- [GIVEN PASSAGE]
The Science

By warming mature spruce trees and surrounding plants in containment tents in a Minnesota peat bog, researchers examined what happens when the growing season is extended. They found it makes plants more vulnerable to cold snaps. Trees and shrubs green up earlier in spring and stay green longer in autumn, indicating potential extension of the growing season by up to 3 to 6 weeks by the end of the current century. However, as plants greened up earlier, some also lost their winter hardiness. These plants were exposed to damage when a spring frost hit in early April 2016.

The Impact

Recent warming trends lengthen the growing season in temperate and boreal ecosystems, such as the Ozark Highlands and Alaska’s interior forests. Scientists wondered if the longer growing season trend would be limited by the shorter days (less daylight) in the early spring and late autumn. This study resolves that debate. It shows that with warming of up to +9 degrees Celsius above ambient, vegetation responses to increased temperature were linear and not limited by day length.

- [DATA EXTRACT]
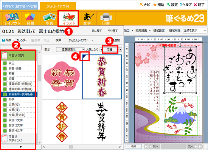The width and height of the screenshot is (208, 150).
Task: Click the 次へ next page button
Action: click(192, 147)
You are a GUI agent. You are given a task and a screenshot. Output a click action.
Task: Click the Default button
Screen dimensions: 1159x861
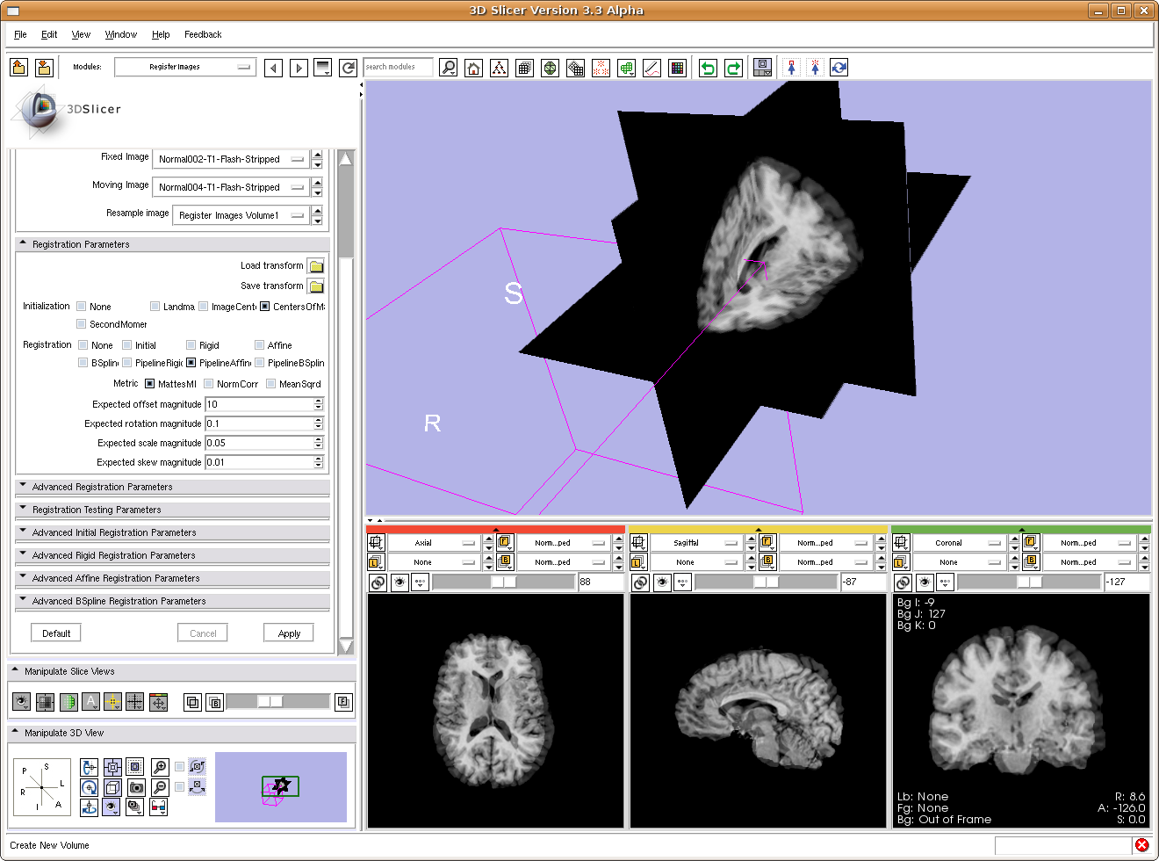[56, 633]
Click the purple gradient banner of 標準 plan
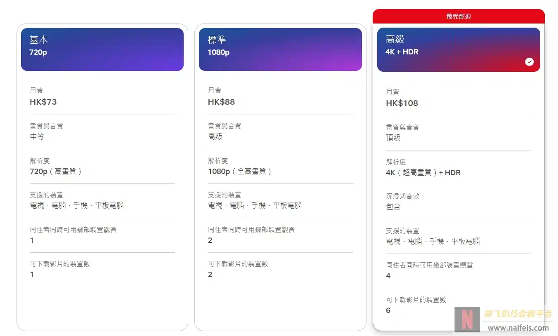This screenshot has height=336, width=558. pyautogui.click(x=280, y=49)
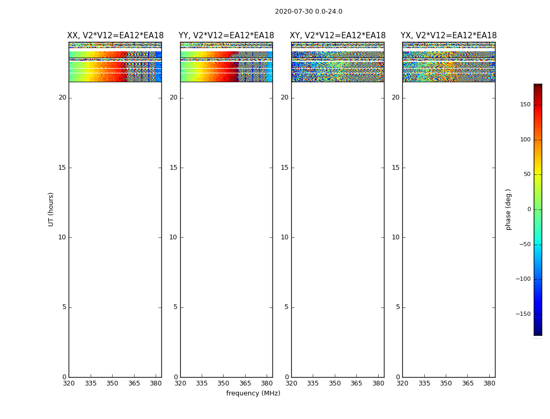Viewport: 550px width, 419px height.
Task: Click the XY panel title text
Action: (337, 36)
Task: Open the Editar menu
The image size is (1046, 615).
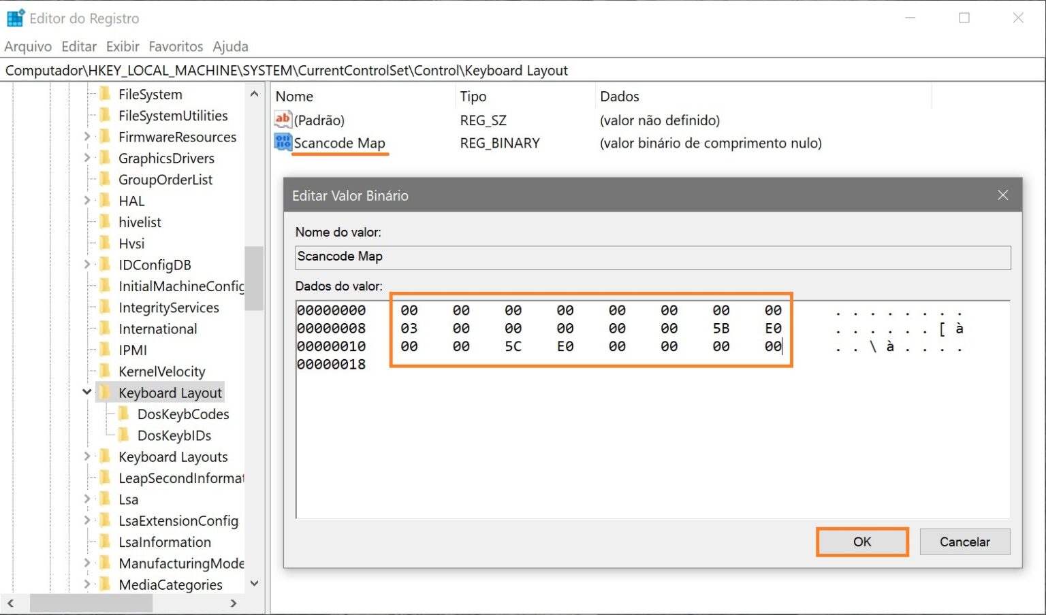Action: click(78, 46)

* * *

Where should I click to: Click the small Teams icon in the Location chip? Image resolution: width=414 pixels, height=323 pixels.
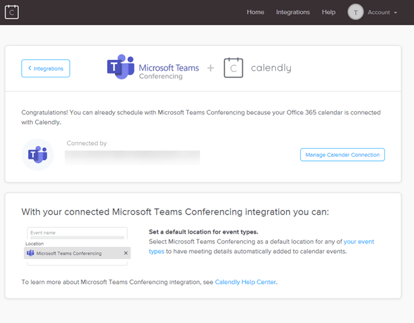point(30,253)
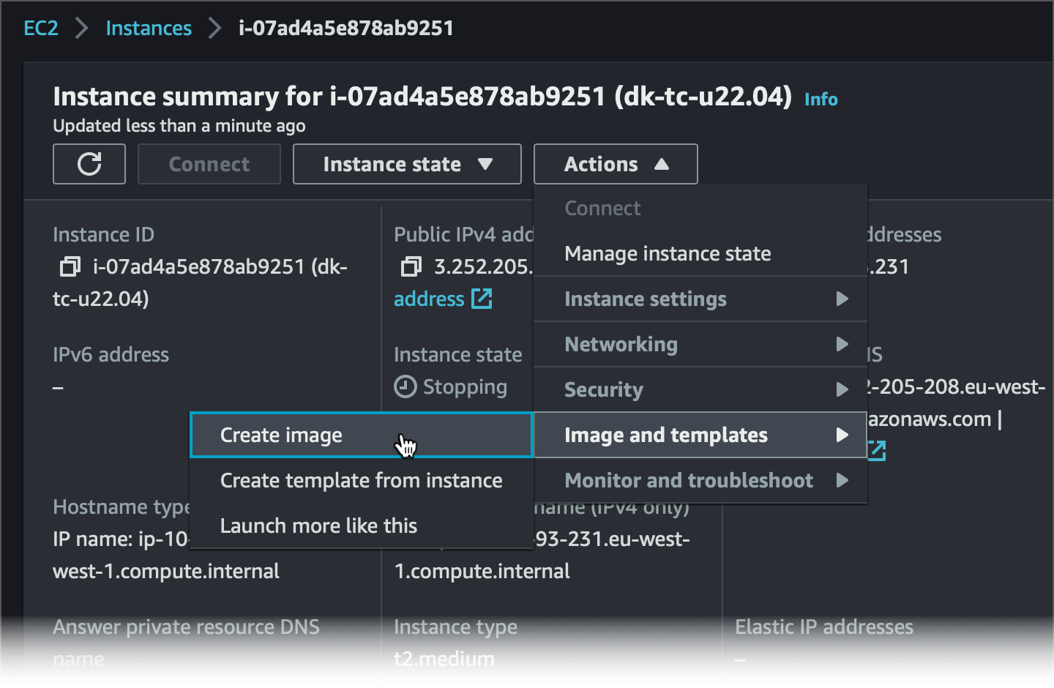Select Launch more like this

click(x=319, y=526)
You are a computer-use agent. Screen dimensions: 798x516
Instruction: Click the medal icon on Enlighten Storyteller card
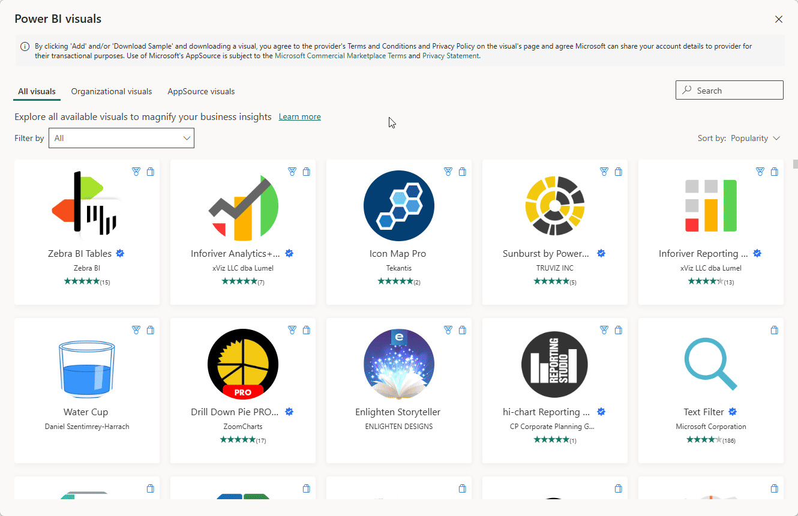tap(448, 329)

- [TASK] Set down word for word the part of the passage on warming spruce trees in a peat bog, starting with "The Science" and going on through "early April 2016.". The rows are separate material, unrelated to the passage on warming spruce trees in a peat bog.

- [EXERCISE SOLUTION]
The Science

By warming mature spruce trees and surrounding plants in containment tents in a Minnesota peat bog, researchers examined what happens when the growing season is extended. They found it makes plants more vulnerable to cold snaps. Trees and shrubs green up earlier in spring and stay green longer in autumn, indicating potential extension of the growing season by up to 3 to 6 weeks by the end of the current century. However, as plants greened up earlier, some also lost their winter hardiness. These plants were exposed to damage when a spring frost hit in early April 2016.